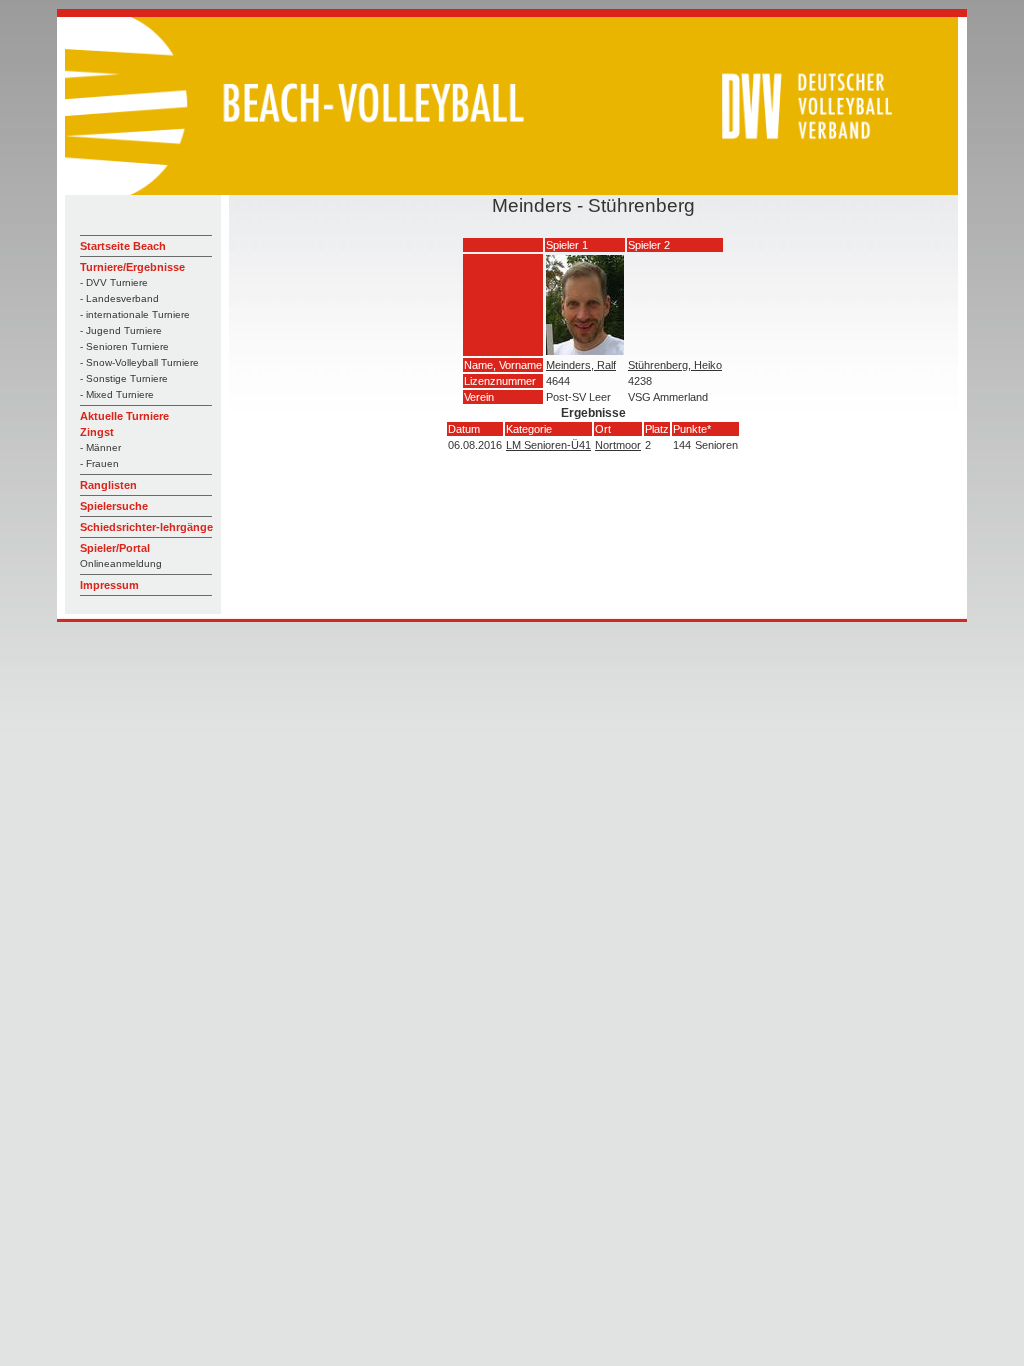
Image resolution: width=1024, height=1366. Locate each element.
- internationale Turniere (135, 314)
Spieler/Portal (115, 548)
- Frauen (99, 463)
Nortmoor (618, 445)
---
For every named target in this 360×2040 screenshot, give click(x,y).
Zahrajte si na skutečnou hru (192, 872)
* * *
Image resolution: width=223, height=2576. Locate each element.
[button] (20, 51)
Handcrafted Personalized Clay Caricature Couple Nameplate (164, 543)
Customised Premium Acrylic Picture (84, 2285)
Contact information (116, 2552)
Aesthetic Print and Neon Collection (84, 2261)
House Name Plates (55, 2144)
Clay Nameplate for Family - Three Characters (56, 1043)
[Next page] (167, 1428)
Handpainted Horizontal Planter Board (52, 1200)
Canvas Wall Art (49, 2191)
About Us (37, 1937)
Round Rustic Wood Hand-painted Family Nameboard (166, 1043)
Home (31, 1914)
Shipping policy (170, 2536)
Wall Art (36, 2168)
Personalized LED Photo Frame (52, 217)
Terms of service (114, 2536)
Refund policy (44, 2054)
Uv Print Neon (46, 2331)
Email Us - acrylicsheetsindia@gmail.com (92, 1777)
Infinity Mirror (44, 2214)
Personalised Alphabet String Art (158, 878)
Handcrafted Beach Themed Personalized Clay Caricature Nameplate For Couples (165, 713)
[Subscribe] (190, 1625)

• _WHAT YOU WILL DO_
Out of the data above, transcribe exactly and only the lines starting with the line that has "[button] (20, 51)" and going on through the line that has "Handpainted Horizontal Planter", both included.

• _TASK OUTPUT_
[button] (20, 51)
Handcrafted Personalized Clay Caricature Couple Nameplate (164, 543)
Customised Premium Acrylic Picture (84, 2285)
Contact information (116, 2552)
Aesthetic Print and Neon Collection (84, 2261)
House Name Plates (55, 2144)
Clay Nameplate for Family - Three Characters (56, 1043)
[Next page] (167, 1428)
Handpainted Horizontal Planter Board (52, 1200)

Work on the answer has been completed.